RIT welcomes its most recent Newman Civic Fellow
A. Sue Weisler
Growing up in a family of teachers, Nidhi Baindur has valued education from a very young age.
“My grandfather always said that gaining knowledge is the first step to wisdom, but sharing it is the first step to humanity,” she said.
Baindur, a second-year computational mathematics major from the island nation of Mauritius, is well on her way to helping others as just the second Rochester Institute of Technology recipient of the Newman Civic Fellowship, which recognizes and supports community-committed students who are change-makers and public problem solvers. Bakar Ali, now a visiting lecturer for business at RIT’s National Technical Institute for the Deaf, was the first RIT recipient in 2013 when he was a student.
The fellowship is available to students attending a college, such as RIT, that is affiliated with Campus Compact. Students are nominated by their president, provost, or chancellor on the basis of their potential for public leadership. The yearlong fellowship includes virtual learning opportunities and networking as part of a national network of engaged student leaders who can support one another in building transformational partnerships between campuses and communities.
About Campus Compact
Campus Compact is a national coalition of colleges and universities committed to the public purposes of higher education, aiming to build democracy through civic education and community development. It is the longest standing higher education civic engagement organization and, in addition to the Newman Civic Fellowship program, drives best practice around service learning, engaged scholarship, and related policies.
Baindur began helping others when she was in high school, coaching underprivileged children in Grades 1 through 6 one-on-one with math, French, and science after school.
“Tuition classes are a huge thing at home but also very expensive. Having the opportunity to teach was the best part of my entire life. I loved those kids,” she said.
In addition to teaching, Baindur and other volunteers also spread awareness about the importance of native plants found in Mauritius and encouraged the local population to grow them. Over several summer breaks, the group planted more than 40,000 mangroves in marshy land to help stop erosion.
Those experiences helped Baindur realize civic engagement was something she was interested in. It was also the first time she became aware of the societal barriers that prevented other students from receiving the opportunities she had.
“Now I feel that everything I do, I do it because I want to do it in my heart, not because I want it on my resume,” she said. “There is more of an impact if I do it from my heart. It’s amazing how in the smallest of ways you can make the biggest impact with someone.”
“She has begun her RIT career with a motivation to succeed and transform lives,” said Ellen Granberg, RIT’s provost and senior vice president for Academic Affairs. “She has indicated her enthusiasm for engaging our local community while continuing to impact others through our rich global network.”
On campus this year, Baindur is vice president of the College of Science Ambassador Program, is a member of the College of Science Student Advisory Board, works as a resident advisor and an RIT 365 student facilitator, and is a member of the PI RIT math club.

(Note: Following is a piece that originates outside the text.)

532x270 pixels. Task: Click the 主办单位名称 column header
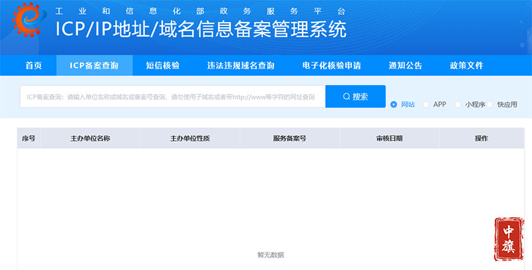coord(90,138)
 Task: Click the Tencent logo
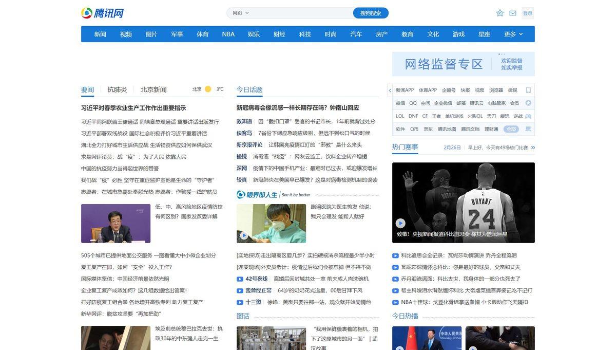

She’s also trying to restart the TEDx RIT club.
“I also like to cook food and just sit down and read, but I have not done it in a very long time,” she said.
And she’s been involved with Into the ROC, visiting attractions in Rochester with other students.
“The biggest thing is I want someone who can show me Rochester,” she said. “I don’t know the U.S. or the Rochester community, so I don’t know how I can help. My goal is to contribute to a world where quality education for all is a necessity and not a privilege. This is very important to me.”
Her fellowship normally holds an in-person national conference, focusing on skill development and professional learning, but it was held online this year due to the pandemic. Fellows also receive one-on-one leadership development with a local mentor.
“She’s self-motivated and willing to try different things out,” Lawrence said. “Even when she was halfway around the world, she would call with questions if she had them at all hours of the day. She’s very dedicated to her studies and is one of the more motivated and engaged students I’ve seen. I enjoy that curiosity that she brings, and she doesn’t care about hurdles. She sees a hurdle, and she keeps pushing and keeps asking questions until she finds out how to overcome it. She’s a great young woman.”